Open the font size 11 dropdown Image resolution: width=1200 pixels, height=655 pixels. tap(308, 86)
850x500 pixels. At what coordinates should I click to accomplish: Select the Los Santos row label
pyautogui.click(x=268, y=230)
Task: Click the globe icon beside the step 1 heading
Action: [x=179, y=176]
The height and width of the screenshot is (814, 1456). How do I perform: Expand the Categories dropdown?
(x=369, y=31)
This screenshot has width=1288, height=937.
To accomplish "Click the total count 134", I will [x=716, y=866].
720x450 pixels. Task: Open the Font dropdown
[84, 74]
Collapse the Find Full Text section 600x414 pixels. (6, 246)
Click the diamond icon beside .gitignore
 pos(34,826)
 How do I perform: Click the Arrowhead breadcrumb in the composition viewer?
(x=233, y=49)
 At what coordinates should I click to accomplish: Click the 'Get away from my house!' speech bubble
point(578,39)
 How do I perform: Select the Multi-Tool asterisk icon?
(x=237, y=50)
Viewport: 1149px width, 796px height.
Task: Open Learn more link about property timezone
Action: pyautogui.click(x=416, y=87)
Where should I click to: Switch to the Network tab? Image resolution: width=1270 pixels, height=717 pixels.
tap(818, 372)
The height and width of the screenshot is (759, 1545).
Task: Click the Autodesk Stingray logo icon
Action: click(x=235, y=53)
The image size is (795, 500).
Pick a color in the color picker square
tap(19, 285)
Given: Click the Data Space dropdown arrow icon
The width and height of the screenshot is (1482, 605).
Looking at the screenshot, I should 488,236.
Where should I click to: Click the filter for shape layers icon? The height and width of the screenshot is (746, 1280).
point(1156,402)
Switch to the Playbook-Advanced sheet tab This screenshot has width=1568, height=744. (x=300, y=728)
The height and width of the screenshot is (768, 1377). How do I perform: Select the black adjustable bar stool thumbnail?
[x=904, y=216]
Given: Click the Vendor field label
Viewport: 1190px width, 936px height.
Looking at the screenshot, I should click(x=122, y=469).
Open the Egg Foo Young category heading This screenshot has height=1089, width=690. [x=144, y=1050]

◆ TASK STATEMENT ◆
Please report how many lines of the data above contain the string "resolution", giving only the number.

◆ SOLUTION TO THE PROBLEM ◆
2